Brown may not have concluded his college career at Kent St., had he not been re-recruited by Steinburg, considered one of the country's masters – a magician if you will – at finding and recruiting non-traditional/out-of-the-box student-athletes. Steinburg is a former JC Coach, at Motlow St., Tenn. (2006-08). “Most of the guys we have recruited like this have been spearheaded by Bobby, “ said Kent St. Coach Rob Senderoff. “He has really done an excellent job at finding outside-the-box recruits which has allowed us to remain competitive even when we sustain big graduation years. Bobby has a great pulse on kids who are under-the-radar. They are looking for another opportunity or have whatever obstacle in their path. He knows how to get it done.” Kent St. has two other non-traditional student-athletes (Derek Jackson, 6-2, and Jimmy Hall, 6-7) with another (Deon Edwin, 6-3) enrolling this spring.
Steinburg's recruiting prowess has drawn the attention of some of the nation's elite coaches. Said Virginia Coach Tony Bennett: “Coach Steinburg doesn’t leave a stone unturned when it comes to recruiting. He works all the angles. He has an eye for talent and finds guys who can play no matter where they are.”

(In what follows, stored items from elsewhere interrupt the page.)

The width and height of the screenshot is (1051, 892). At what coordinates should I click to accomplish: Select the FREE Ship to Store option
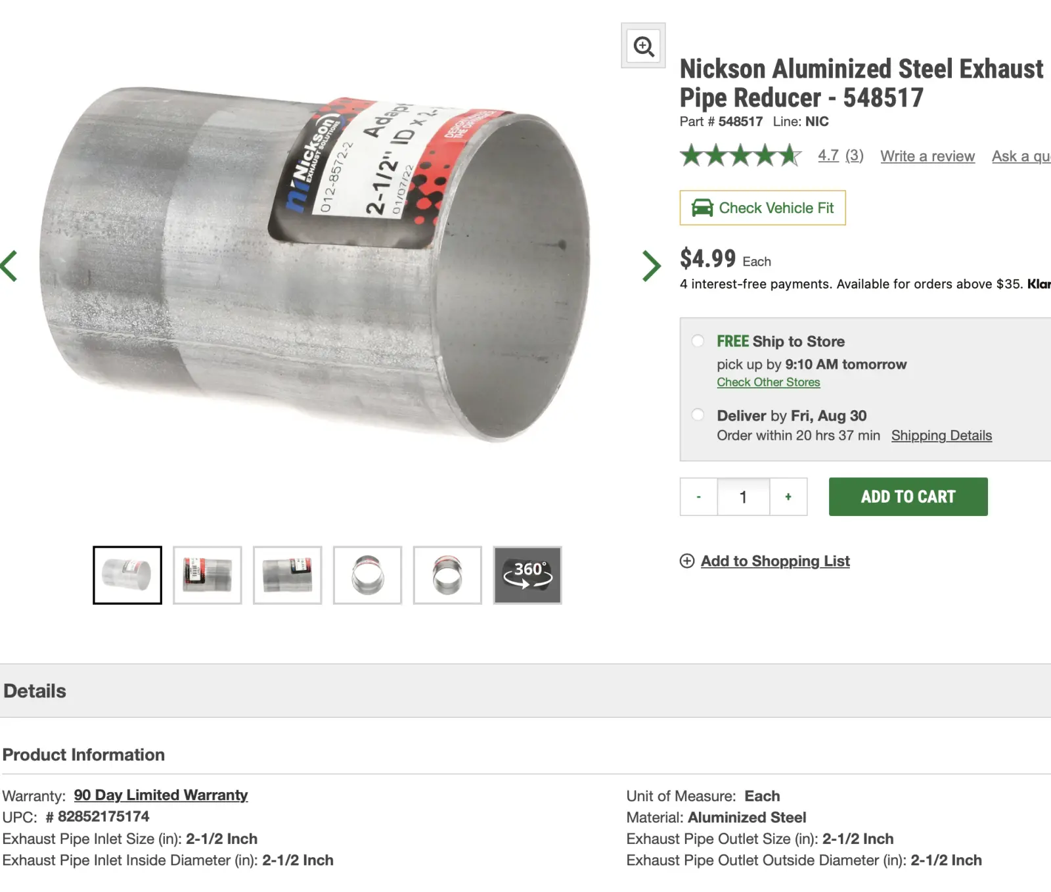click(x=698, y=340)
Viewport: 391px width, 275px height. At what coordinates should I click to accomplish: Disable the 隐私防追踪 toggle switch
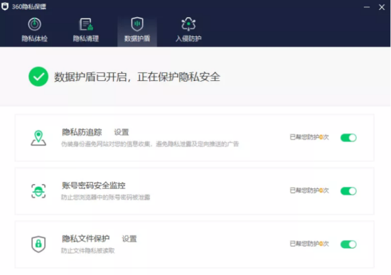click(348, 138)
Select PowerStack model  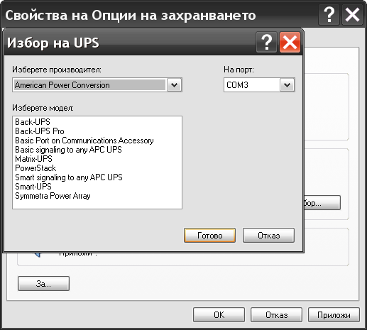35,168
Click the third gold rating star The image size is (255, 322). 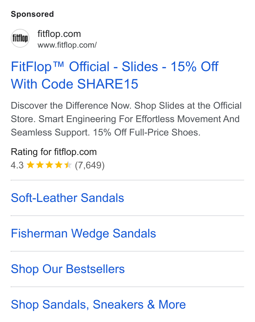(49, 165)
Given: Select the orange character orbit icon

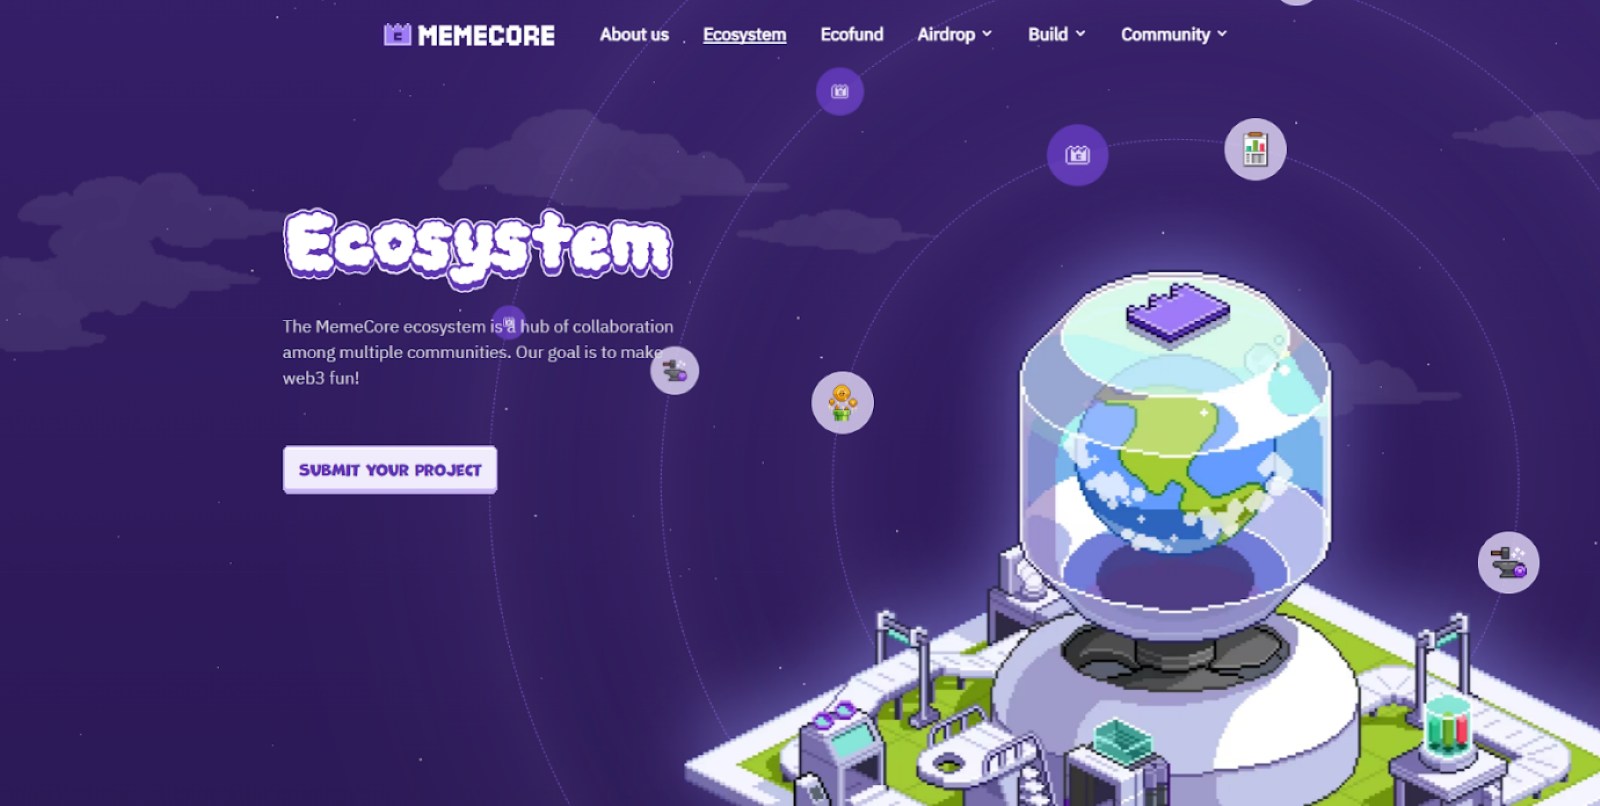Looking at the screenshot, I should point(842,403).
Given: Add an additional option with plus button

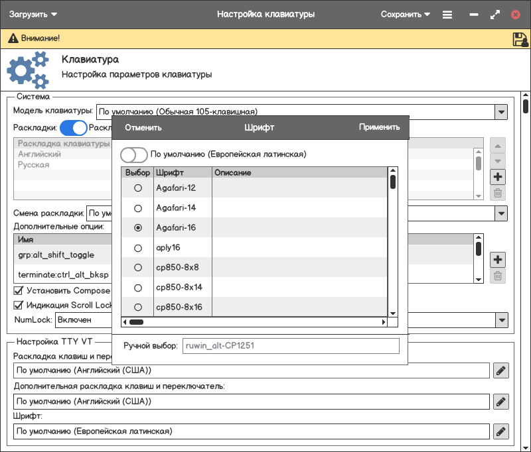Looking at the screenshot, I should click(x=498, y=259).
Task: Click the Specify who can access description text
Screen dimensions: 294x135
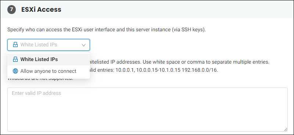Action: tap(107, 30)
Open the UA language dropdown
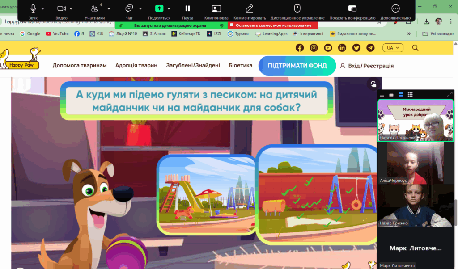The width and height of the screenshot is (458, 269). 393,48
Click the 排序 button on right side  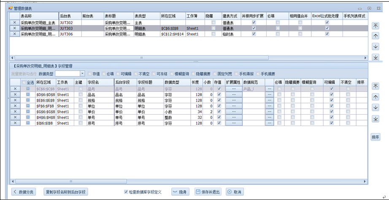click(x=375, y=137)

“I guess I’ve always had the 'where there’s a will, there’s a way' attitude,” said Steinburg. “Having spent much of my career at programs with limited budgets and other hurdles, I figured out there are many routs to get to the same destination.” Steinburg says recruiting a non-traditional player generally includes a path that might include eligibility issues or career gaps. “Recruiting unconventionally is more problem-solving and creative thinking about how to get the athlete to trust you because in many cases you are dealing with a vulnerable individual who has experienced more than his fair share of snags.”
A journey for Brown that began in Boca Raton after an excessive fluid buildup in a knee that had to be drained one too many times and ended his only season at Lynn after five games (and a medical red-shirt) will finally conclude after this season. “All of those moves,” said Brown, “and I still have the opportunity to finish my career with a (Mid-American Conference) championship ring and a trip to the NCAA tournament.” And that, after all, is why players pull on the sneakers and jersey for any team.